(Beginning of Record set)
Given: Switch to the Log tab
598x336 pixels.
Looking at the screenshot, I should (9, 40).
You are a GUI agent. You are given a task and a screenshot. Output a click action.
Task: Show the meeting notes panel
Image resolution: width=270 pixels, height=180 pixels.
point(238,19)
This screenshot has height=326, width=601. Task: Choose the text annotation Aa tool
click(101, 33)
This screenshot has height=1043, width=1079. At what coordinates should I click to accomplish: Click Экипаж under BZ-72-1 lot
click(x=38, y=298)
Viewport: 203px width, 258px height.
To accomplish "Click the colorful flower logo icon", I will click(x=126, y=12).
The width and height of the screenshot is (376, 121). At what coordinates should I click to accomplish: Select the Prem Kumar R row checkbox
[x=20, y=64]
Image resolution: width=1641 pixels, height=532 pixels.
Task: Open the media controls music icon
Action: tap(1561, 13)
(End of Record set)
(Beginning of Record set)
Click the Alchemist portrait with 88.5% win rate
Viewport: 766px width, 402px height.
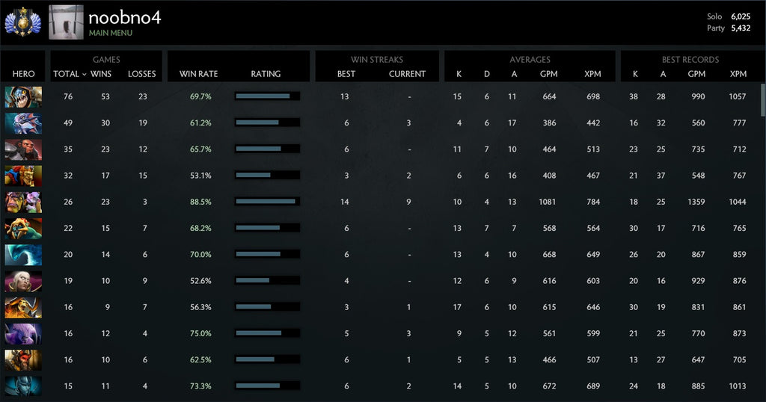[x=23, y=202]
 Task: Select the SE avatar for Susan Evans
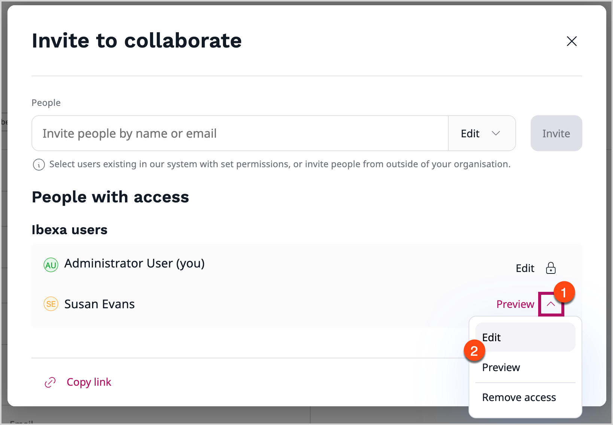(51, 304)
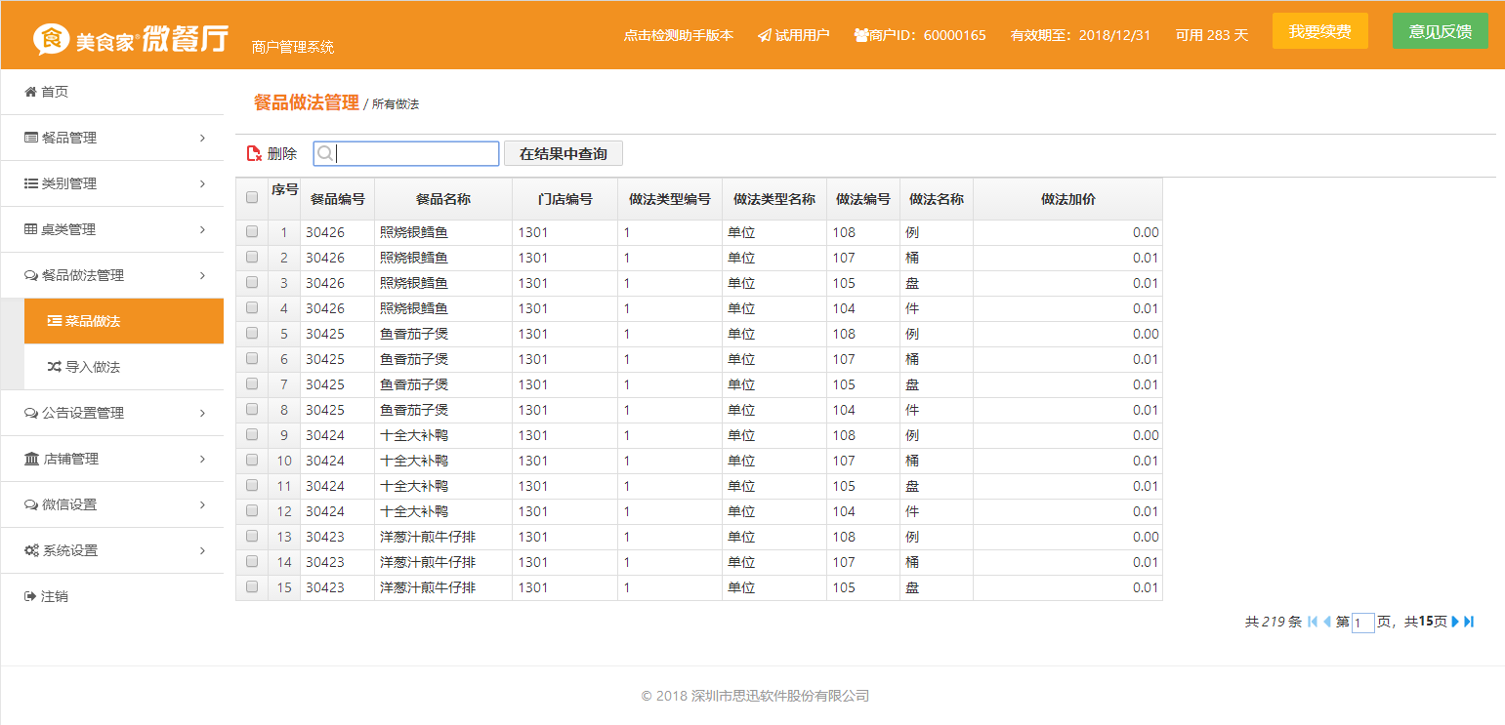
(End of Record set)
(Beginning of Record set)
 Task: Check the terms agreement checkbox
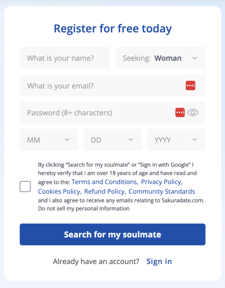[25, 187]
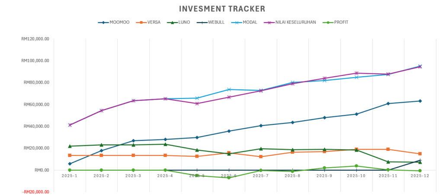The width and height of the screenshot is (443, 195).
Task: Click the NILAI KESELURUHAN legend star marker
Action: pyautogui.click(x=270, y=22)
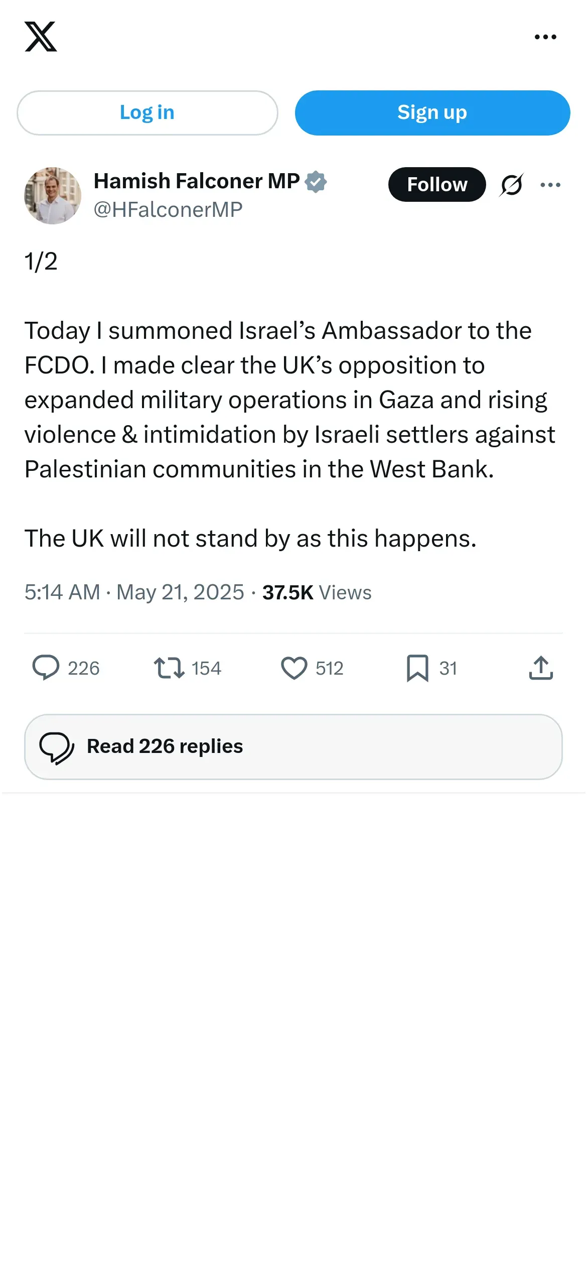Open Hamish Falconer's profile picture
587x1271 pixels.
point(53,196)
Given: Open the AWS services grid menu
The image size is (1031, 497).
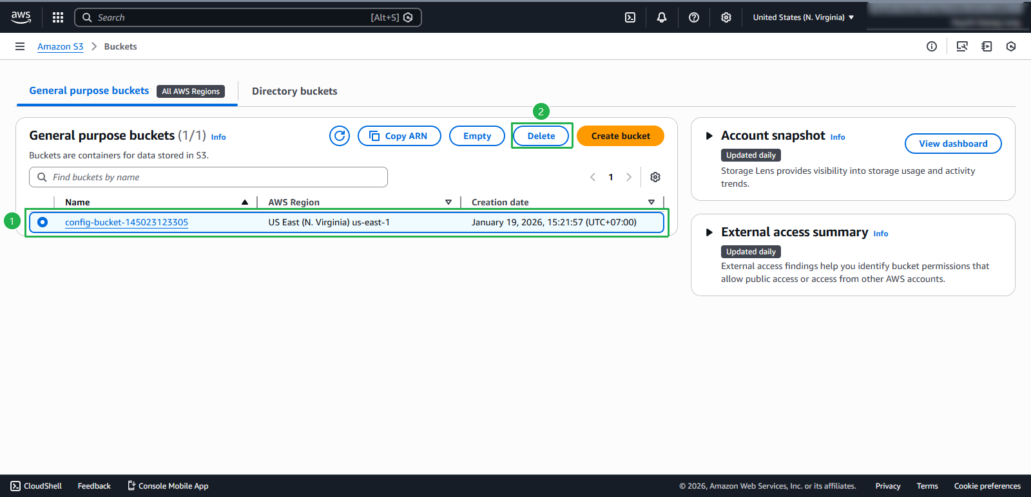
(End of Record set)
Work instructions
Take the material above and output only the lines from the one that contains "Task: Check the terms agreement checkbox" through the one that contains "The image size is (1031, 497).", ends included and images left out.

Answer to this problem
 Task: Check the terms agreement checkbox
[25, 187]
The width and height of the screenshot is (443, 195).
Task: Click the NILAI KESELURUHAN legend star marker
Action: pyautogui.click(x=270, y=22)
Open Hamish Falconer's profile picture
587x1271 pixels.
point(53,196)
Given: Open the AWS services grid menu
The image size is (1031, 497).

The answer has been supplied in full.